Before surgery, I was in a loving, supportive relationship. I had just pushed myself professionally to take on a new and exciting job that really suits me. I had a lot of great friendships and work at a wonderful place. I had a lot of interests and hobbies that kept me busy. My mental illness was well controlled with medication and a great therapist. These things are all still true! 

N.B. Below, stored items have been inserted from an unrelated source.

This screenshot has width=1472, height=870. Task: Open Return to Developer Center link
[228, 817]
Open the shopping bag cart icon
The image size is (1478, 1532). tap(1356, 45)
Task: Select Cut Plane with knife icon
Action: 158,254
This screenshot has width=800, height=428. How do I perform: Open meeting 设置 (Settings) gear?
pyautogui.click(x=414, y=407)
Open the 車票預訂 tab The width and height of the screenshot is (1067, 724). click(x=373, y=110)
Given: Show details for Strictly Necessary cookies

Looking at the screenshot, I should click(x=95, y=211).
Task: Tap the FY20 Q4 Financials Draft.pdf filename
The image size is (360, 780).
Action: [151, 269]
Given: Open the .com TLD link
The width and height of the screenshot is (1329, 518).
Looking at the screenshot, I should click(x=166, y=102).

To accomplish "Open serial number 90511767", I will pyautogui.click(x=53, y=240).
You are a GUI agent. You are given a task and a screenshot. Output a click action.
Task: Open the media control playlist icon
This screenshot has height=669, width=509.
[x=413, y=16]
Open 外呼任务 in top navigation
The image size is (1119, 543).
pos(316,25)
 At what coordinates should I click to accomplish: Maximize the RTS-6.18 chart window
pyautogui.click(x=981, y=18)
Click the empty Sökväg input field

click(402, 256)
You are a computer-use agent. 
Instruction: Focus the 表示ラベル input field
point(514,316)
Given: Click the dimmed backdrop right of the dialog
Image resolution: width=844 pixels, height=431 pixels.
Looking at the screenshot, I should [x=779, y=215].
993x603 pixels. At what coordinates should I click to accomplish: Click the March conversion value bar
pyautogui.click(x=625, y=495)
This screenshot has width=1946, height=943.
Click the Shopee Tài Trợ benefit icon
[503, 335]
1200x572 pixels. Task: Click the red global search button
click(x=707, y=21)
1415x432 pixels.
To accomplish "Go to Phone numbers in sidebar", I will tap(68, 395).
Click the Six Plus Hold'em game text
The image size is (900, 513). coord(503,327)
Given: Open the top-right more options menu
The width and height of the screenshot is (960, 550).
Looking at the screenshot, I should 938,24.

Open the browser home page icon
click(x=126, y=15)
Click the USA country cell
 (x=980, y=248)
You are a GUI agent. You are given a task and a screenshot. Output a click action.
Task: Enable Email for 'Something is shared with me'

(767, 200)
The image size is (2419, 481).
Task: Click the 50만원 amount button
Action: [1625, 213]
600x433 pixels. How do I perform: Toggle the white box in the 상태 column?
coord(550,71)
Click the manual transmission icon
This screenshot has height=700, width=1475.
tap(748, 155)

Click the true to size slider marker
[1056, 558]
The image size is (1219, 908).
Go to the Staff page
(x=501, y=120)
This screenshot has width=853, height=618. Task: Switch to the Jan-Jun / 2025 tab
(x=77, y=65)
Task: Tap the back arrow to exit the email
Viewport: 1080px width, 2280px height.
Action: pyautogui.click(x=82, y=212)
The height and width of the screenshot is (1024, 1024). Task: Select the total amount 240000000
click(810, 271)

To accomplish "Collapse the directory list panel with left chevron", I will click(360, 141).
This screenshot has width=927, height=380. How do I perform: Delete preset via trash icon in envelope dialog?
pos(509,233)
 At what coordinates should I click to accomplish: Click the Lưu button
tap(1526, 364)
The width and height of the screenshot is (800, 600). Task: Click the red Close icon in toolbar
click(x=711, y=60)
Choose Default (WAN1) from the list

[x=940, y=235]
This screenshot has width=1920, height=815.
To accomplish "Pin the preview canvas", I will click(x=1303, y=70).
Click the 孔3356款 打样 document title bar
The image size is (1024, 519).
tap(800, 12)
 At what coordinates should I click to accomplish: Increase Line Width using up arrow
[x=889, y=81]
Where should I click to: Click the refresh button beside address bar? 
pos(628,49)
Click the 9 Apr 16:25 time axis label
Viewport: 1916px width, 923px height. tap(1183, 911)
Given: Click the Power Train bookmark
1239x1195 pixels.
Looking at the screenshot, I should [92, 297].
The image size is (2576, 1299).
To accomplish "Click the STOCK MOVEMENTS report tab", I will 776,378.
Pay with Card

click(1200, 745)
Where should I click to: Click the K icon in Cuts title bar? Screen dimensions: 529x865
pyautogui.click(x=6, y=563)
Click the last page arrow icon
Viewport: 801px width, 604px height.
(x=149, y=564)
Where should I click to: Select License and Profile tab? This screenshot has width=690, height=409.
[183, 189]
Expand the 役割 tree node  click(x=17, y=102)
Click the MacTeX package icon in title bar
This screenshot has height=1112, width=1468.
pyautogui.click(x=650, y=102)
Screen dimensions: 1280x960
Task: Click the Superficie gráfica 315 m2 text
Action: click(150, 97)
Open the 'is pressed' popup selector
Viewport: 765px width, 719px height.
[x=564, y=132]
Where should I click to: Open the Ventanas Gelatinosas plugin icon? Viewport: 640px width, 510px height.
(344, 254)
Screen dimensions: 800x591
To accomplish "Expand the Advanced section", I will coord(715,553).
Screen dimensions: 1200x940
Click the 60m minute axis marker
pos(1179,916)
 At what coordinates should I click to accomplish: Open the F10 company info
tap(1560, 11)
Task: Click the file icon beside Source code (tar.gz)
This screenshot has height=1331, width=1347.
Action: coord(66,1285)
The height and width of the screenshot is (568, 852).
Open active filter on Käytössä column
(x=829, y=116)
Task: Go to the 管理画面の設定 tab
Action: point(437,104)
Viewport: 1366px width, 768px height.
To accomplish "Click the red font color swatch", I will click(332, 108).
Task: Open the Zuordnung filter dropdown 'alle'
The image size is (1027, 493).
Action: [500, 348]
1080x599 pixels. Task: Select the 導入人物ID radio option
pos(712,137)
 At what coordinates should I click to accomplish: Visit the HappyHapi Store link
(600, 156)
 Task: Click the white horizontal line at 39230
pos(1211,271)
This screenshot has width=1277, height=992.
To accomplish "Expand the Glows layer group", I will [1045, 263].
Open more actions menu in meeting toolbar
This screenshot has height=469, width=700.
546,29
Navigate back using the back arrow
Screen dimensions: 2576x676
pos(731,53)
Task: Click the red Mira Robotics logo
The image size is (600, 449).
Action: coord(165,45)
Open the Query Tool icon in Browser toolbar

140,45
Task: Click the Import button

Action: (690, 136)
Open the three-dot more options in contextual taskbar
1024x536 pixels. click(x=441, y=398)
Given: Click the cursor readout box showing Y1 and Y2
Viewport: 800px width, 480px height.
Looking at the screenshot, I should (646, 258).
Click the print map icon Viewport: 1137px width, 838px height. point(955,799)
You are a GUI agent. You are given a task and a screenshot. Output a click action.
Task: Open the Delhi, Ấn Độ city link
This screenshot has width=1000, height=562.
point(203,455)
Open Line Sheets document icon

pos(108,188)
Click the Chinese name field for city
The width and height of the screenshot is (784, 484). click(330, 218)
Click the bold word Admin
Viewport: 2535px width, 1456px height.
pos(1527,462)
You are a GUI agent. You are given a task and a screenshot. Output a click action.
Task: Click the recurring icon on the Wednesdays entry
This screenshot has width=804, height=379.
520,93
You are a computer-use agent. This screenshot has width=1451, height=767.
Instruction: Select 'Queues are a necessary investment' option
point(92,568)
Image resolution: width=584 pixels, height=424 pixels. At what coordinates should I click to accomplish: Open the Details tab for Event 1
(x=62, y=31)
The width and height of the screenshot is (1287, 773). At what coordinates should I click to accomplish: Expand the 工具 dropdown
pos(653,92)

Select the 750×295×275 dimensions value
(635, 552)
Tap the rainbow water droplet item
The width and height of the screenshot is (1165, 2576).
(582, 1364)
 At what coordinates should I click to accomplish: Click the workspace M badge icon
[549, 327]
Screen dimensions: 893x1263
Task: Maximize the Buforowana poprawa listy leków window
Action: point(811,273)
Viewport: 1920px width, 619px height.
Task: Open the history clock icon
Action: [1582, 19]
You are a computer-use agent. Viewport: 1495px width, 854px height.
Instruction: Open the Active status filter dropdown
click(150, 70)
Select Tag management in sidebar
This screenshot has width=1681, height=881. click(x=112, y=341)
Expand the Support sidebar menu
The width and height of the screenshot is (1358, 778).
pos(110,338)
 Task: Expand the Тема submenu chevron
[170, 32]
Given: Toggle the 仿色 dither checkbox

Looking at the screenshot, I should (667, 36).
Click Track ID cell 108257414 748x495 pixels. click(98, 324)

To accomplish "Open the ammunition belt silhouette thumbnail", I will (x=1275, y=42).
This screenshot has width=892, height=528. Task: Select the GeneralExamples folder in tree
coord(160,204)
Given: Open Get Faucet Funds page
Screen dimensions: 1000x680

And now that I've lost almost all of my weight, I'm able to do some things that my high weight had really prevented. I'm physically so much more comfortable, I just fit into the world better. I'm able to do more strenuous and exciting travel and I don't fear the airplane! I can really push my body in new ways. I can RUN! I don't worry about fitting into seats at the theater. I've been off my CPAP for a month and I'm sleeping great, and I no longer have to lug it around with me everywhere I go. I am happier with how I look and I like having fashion options that were never available to me before.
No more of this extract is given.